Warrants and Options

 

On February 1, 2010, pursuant to the agreement on acquisition of Harbin, the Company also issued (i) Series A common stock purchase warrant to purchase 4,000,000 shares of the Company’s common stock at an exercise price of $0.50 per share.   The Series A warrant becomes exercisable on the date that the Company recognizes revenue equal to or exceeding $50,000,000 for any consecutive twelve-month period and expires on January 31, 2015 and (ii) a Series B common stock purchase warrant to purchase 4,000,000 shares of the Company’s common stock at an exercise price of $1.00 per share.   The Series B warrant becomes exercisable on the date that the Company recognizes revenue equal to or exceeding $100,000,000 for any consecutive twelve-month period and expires on January 31, 2018  The warrants have not been valued as it is unlikely that in the near term the Company can attain revenue numbers high enough for the warrants to become exercisable.

 

As compensation for the additional services, in addition to issuance of 2,500,000 shares of the Company’s common stock, the Company issued to Cardiff a Series A common stock purchase warrant to purchase 2,000,000 shares of the Company’s common stock and a Series B common stock purchase warrant to purchase 2,000,000 shares of the Company’s common stock.   The warrants have not been valued as it is unlikely that in the near term the Company can attain revenue numbers high enough for the warrants to become exercisable.

 

In connection with their agreement to serve on the Board, on September 16, 2010 the Company granted 2,000,000 stock options each to two members of the Board of Directors to purchase shares at the closing price as of September 16, 2010 of $0.15 per share.

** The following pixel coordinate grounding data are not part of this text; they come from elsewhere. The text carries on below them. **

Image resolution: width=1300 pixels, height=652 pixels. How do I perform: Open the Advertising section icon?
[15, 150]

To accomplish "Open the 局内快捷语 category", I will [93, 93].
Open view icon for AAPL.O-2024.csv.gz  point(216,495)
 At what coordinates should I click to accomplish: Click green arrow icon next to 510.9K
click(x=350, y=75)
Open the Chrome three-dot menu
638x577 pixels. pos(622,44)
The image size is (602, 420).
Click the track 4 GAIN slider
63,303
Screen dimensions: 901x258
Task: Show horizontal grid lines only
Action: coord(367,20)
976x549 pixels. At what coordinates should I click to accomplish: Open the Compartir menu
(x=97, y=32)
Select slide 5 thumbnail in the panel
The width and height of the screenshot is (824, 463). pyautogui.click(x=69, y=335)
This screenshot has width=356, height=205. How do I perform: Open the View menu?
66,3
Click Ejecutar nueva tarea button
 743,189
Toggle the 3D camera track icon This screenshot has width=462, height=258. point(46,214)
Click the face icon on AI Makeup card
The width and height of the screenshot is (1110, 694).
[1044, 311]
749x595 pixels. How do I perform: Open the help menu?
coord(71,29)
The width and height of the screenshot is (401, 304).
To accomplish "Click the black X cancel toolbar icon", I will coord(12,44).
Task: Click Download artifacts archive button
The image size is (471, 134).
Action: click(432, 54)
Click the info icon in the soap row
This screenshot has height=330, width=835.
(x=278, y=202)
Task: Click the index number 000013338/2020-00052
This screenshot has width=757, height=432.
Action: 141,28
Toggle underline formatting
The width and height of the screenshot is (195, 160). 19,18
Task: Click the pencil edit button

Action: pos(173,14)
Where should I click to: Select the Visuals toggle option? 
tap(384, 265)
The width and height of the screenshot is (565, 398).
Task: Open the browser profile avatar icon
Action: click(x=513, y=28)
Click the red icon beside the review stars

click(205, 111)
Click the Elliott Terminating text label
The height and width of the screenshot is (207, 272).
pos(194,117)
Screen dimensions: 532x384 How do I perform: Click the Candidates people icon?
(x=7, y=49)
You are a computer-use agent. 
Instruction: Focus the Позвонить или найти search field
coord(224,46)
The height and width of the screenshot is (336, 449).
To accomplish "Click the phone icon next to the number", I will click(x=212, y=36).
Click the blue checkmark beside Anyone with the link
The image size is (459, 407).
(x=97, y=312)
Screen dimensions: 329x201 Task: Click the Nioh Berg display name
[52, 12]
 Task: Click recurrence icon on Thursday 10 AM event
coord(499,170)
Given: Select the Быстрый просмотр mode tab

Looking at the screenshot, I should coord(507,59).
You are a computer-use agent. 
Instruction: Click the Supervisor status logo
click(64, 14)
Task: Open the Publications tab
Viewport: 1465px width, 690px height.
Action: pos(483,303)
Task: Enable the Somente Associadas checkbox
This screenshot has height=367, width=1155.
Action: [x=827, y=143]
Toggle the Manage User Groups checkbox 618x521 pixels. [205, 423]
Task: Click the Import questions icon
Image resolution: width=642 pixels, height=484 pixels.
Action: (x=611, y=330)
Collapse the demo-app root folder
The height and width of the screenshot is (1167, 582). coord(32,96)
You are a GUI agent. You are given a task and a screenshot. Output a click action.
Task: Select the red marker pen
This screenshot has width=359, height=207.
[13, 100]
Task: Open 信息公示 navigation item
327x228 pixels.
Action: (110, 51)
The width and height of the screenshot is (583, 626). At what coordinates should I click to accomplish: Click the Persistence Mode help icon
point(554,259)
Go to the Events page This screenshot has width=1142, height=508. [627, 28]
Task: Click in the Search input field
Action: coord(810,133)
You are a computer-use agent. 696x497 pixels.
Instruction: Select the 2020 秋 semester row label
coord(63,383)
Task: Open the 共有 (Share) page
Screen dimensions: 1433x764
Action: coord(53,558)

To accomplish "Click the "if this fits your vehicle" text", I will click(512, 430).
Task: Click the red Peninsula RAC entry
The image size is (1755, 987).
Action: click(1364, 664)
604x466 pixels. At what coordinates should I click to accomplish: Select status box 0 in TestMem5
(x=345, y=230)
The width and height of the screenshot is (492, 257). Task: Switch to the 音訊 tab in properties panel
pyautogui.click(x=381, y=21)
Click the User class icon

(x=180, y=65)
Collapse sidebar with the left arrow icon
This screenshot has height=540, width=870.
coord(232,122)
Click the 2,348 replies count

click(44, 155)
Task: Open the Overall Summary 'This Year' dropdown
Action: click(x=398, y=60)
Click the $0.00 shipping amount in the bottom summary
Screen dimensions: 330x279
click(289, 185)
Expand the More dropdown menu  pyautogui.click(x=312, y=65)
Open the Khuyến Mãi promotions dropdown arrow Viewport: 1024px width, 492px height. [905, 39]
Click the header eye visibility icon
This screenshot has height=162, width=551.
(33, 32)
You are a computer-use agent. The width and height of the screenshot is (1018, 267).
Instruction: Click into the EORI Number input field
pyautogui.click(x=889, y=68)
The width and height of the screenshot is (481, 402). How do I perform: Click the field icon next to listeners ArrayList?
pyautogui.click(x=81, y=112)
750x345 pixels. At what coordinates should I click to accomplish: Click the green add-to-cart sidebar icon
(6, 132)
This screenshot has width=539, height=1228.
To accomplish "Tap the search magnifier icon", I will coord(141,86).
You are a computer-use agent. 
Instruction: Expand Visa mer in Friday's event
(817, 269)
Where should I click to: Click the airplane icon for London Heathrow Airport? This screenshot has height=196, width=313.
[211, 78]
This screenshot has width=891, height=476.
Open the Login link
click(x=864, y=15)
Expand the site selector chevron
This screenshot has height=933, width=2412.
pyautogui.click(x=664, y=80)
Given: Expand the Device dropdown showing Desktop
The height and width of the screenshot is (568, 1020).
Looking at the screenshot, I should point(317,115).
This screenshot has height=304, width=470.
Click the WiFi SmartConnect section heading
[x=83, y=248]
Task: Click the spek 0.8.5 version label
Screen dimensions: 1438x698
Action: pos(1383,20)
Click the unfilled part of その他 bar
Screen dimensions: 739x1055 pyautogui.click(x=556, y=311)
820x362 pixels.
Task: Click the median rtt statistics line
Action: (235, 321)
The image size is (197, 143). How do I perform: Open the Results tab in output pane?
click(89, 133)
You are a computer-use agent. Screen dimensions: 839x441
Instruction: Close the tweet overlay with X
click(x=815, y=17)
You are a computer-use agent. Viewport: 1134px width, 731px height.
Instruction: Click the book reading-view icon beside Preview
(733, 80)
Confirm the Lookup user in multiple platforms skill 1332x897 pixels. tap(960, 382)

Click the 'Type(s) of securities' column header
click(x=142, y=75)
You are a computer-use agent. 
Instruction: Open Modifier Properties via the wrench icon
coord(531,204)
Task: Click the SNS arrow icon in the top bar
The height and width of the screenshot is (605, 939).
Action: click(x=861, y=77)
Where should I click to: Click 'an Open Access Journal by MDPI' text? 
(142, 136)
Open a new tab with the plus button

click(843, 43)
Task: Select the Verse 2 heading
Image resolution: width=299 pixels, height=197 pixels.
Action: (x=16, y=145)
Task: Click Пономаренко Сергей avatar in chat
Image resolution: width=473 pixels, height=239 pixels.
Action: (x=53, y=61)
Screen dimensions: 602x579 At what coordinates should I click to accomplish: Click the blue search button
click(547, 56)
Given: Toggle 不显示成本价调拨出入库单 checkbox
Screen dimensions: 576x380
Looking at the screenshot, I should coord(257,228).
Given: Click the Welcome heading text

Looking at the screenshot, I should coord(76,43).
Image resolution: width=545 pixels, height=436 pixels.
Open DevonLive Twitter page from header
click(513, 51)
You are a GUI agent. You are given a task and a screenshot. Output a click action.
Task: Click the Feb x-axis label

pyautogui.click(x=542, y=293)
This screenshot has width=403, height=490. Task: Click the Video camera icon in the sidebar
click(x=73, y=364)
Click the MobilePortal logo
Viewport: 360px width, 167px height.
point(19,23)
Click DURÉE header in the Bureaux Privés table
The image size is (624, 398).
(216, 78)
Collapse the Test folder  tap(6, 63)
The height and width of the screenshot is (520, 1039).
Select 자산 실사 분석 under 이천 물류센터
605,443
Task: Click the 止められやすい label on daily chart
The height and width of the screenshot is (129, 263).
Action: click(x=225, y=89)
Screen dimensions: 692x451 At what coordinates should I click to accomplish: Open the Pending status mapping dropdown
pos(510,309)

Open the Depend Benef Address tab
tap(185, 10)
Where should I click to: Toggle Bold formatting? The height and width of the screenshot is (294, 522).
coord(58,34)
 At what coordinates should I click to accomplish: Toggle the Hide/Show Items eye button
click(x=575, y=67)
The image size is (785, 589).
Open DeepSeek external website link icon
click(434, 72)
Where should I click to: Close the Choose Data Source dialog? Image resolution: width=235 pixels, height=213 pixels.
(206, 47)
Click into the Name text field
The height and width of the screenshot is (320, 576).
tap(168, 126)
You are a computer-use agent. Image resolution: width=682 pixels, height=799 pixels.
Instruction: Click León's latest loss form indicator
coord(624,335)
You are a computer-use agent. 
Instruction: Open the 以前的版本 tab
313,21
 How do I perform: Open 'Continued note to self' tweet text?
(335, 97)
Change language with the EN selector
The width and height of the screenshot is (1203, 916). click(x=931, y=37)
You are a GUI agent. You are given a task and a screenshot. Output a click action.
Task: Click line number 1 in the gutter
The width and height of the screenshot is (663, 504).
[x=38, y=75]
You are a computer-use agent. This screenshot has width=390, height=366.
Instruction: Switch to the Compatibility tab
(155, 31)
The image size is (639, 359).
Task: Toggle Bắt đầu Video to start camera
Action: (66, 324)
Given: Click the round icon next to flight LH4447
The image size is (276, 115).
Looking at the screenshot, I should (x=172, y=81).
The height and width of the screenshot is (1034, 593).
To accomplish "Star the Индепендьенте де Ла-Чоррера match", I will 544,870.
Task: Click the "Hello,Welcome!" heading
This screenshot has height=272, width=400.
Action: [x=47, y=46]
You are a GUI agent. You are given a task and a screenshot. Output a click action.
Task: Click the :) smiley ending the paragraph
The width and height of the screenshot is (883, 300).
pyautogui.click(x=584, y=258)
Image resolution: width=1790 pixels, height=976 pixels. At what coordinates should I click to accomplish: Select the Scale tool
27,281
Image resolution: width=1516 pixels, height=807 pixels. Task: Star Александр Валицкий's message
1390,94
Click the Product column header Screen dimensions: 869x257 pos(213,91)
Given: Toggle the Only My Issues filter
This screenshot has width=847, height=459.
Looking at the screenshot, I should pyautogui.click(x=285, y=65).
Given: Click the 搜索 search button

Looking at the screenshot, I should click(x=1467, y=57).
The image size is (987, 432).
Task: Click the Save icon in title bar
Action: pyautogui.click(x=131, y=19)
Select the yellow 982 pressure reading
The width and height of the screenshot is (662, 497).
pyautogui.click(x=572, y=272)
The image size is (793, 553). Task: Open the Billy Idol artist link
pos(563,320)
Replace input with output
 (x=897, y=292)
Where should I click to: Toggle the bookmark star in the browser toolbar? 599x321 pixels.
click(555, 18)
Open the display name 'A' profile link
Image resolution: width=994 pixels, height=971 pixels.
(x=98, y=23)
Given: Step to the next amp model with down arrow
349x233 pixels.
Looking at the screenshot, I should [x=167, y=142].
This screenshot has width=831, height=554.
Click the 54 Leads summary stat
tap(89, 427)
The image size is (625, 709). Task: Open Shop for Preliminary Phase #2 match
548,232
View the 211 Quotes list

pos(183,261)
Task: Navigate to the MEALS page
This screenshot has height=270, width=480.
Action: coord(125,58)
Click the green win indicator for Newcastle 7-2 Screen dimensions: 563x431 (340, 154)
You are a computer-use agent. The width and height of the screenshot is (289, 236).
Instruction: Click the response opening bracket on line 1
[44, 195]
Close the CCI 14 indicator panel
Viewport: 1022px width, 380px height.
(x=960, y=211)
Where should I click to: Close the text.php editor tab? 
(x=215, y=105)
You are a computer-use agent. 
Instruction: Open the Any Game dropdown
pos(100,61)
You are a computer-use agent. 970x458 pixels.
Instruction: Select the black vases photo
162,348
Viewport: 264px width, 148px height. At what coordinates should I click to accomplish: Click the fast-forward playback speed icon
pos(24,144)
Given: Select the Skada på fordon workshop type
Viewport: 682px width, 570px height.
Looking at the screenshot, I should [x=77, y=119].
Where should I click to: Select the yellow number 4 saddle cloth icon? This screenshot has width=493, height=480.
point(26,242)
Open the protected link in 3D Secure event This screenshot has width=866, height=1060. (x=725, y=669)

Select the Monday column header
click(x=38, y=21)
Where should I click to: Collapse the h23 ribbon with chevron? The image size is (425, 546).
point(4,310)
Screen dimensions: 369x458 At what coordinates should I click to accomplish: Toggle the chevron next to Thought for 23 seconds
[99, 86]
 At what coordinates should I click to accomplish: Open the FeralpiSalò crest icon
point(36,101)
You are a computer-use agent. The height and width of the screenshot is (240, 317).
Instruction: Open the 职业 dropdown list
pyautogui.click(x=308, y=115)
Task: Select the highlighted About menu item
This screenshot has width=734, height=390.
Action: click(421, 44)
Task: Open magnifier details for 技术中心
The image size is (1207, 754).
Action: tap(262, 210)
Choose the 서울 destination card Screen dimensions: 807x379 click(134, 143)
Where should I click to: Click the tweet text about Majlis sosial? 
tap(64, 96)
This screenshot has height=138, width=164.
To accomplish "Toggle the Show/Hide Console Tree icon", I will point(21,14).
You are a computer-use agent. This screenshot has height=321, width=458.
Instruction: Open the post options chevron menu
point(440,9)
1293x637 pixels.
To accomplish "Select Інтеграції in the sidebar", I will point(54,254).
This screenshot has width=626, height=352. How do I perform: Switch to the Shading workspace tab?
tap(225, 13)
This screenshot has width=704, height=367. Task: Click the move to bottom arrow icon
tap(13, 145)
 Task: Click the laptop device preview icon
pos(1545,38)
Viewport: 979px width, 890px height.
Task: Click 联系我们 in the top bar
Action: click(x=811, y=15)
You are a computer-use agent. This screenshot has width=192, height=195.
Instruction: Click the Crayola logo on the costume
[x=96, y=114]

The options vest in three equal amounts on each of the next three anniversary dates of this agreement, beginning September 16, 2011 and are exercisable until September 16, 2020. The total estimated value using the Black-Scholes Model, based on a volatility rate of 95% and a call option value of $0.1083, was $433,228.

 

On November 5, 2010 the Company granted 2,000,000 stock options each to two additional members of the Board of Directors to purchase shares at $0.15 per share. The options vest in three equal amounts on each of the next three anniversary dates of this agreement, beginning November 5, 2011 and are exercisable until November 5, 2020. The total estimated value using the Black-Scholes Model, based on a volatility rate of 133% and a call option value of $0.1206, was $482,278.

 

Using the Black-Scholes Pricing Model, for the nine months ended July 31, 2012 and 2011, $228,879 and $228,877, respectively, were amortized as stock based compensation in connection with the stock option grants above.

  

On March 21, 2011, as a consideration to Harbin Aerospace assigning its claim against Monarch, the Company granted an option to purchase 8,000,000 shares of its common stock to William McKay at an exercise price of $0.15 per share in exchange for the outstanding Series A and Series B warrants to purchase a total of 8,000,000 shares of its common stock. The option is fully vested and exercisable and expires on March 20, 2021. The total estimated value using the Black-Scholes Model, based on a volatility rate of 127%, and a call option value of $0.1272, was $1,017,634. For the year ended October 31, 2011, the Company recorded $1,017,634 as stock based compensation expense.

 

On August 25, 2011, in connection with his agreement to serve as the Company’s sole officer, the Company granted an option to purchase 2,000,000 shares of its common stock to William McKay at an exercise price of $0.15 per share. The option vests in three equal amounts on each of the next three anniversary dates of this agreement, beginning August 25, 2012 and is exercisable until August 24, 2021. The total estimated value using the Black-Scholes Model, based on a volatility rate of 127% and a call option value of $0.0859, was $171,888. For the nine months ended July 31, 2012, $42,972 was amortized as stock based compensation.

 

No additional options were granted, cancelled, exercised, or expired during the nine months ended July 31, 2012.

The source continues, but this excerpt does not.